The problem with edtech evangelism is that it assumes the most valuable lessons are learned from other people’s success. This is why our lives fill up with stories of exciting tools that have transformed this that or the other thing. Exhausting, really.

Given the importance of failure to innovation, it’s interestingly rare to find blogs, lists, journals, or conferences focused on failure, in any field. The Ten Most Awful Mistakes in Online Course Design.  Ten Tools I’ll Never Try Again.  Seriously, I’d find those useful. But we don’t do it this way.  We don’t fly keynote speakers around the world to tell us what they did wrong, from the cartwheeling Prezi that nauseated the audience to the webinars doomed by lag, and the drop box assignments that were impossible to return—or the MOOC in which experienced and highly engaged learners left class early and set up an alternate public discussion of the misalignment of course purpose to course environment, for all to see.

But perhaps we should promote these experiences, because failure is how most of us learn. The only way to test whether or not a new tool does what it promises to do, for example, is to try it in a populated course. This doesn’t always produce splendid results, as Curt Bonk and his Blackboard partners are currently finding out.  Lisa M. Lane’s original blog on her decision to quit their experiment is worth reading, but it’s the appreciative discussion in the comments between the MOOC’s course leaders and the unconvinced that’s really gripping.

Could this awkward experience have been predicted?  Should either Blackboard or Bonk have given some thought to the possibility that an all night party with an open bar might attract a bigger crowd than would comfortably fit the venue?  Was the suck-it-and-see communication strategy really the way to go, given the sensitivity and confusion around openness (and Blackboard’s investment in open) right at the moment?

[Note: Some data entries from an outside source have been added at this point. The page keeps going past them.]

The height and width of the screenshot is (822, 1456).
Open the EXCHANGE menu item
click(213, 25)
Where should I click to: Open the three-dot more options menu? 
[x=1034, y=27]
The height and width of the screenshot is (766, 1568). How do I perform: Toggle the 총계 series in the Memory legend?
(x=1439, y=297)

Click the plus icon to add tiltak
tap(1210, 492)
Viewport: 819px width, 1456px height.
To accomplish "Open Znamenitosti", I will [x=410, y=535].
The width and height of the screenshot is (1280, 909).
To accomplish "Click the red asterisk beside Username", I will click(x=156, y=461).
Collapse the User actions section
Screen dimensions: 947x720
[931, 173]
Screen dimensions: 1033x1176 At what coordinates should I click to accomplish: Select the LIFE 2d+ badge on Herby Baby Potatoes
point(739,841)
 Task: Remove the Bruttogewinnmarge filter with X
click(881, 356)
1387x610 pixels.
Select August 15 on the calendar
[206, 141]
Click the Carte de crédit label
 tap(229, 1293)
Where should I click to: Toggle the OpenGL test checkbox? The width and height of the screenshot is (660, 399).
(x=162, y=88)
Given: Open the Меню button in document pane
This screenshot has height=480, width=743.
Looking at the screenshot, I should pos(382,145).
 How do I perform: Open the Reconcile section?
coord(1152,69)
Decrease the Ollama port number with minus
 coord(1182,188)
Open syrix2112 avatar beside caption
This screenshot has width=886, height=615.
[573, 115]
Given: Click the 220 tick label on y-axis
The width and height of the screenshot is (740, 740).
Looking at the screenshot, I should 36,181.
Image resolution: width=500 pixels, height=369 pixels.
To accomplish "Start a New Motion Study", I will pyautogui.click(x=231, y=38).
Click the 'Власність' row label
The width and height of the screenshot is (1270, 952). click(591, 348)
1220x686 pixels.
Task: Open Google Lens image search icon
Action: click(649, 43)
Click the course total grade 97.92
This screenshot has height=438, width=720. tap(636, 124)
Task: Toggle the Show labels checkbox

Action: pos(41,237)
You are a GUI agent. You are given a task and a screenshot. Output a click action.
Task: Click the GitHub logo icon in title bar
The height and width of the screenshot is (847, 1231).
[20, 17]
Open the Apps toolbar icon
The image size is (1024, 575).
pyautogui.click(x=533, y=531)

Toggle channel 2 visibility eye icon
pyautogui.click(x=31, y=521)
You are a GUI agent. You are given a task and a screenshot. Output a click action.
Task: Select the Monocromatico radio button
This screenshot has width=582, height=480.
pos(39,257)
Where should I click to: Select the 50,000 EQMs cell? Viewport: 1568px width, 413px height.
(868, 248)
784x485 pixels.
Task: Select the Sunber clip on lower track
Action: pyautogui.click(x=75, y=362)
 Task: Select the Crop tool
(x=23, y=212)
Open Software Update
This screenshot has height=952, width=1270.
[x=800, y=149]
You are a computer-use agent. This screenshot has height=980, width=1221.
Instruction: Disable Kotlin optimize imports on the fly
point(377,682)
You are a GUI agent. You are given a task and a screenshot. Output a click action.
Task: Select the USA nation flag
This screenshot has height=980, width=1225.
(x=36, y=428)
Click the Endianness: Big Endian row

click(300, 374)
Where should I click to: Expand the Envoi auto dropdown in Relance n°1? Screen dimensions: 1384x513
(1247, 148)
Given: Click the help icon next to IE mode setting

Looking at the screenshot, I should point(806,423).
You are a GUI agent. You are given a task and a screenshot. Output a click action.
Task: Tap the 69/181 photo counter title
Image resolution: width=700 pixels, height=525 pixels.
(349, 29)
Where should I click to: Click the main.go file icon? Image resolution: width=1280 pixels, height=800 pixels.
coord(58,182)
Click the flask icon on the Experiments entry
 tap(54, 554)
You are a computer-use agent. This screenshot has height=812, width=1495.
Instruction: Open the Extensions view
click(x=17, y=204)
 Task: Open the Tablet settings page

Were expectations driven too high by the opportunity to interact directly with such a well-known eLearning pioneer?

It seems that for some, the problems were embedded in the environment itself—the unchanging assumptions behind the design of online forum tools (“very 1999”, as Lisa Lane puts it). This is the tiny, familiar failure that’s difficult to avoid. Most LMS discussion tools pass the test of course planning simply by being there.  Blog? Wiki? Forum? Yup, we’re good.  It’s only when you try to use them with 50, 100, 1000 students or more, that you start to see how awful they are.

And this isn’t a trivial limitation.  Just as in the face to face classroom, presence is the hinge on which the online gate swings: it’s the simple, human claim that learners make on one another’s time, that enables us all to feel that we’re exchanging ideas with people, not just testing ourselves against prescribed content. If this is important with a small class, imagine how much more vital it is once enrolment cranks up to the thousands. Without it, really, what differentiates a massive online class from a difficult day at the mall?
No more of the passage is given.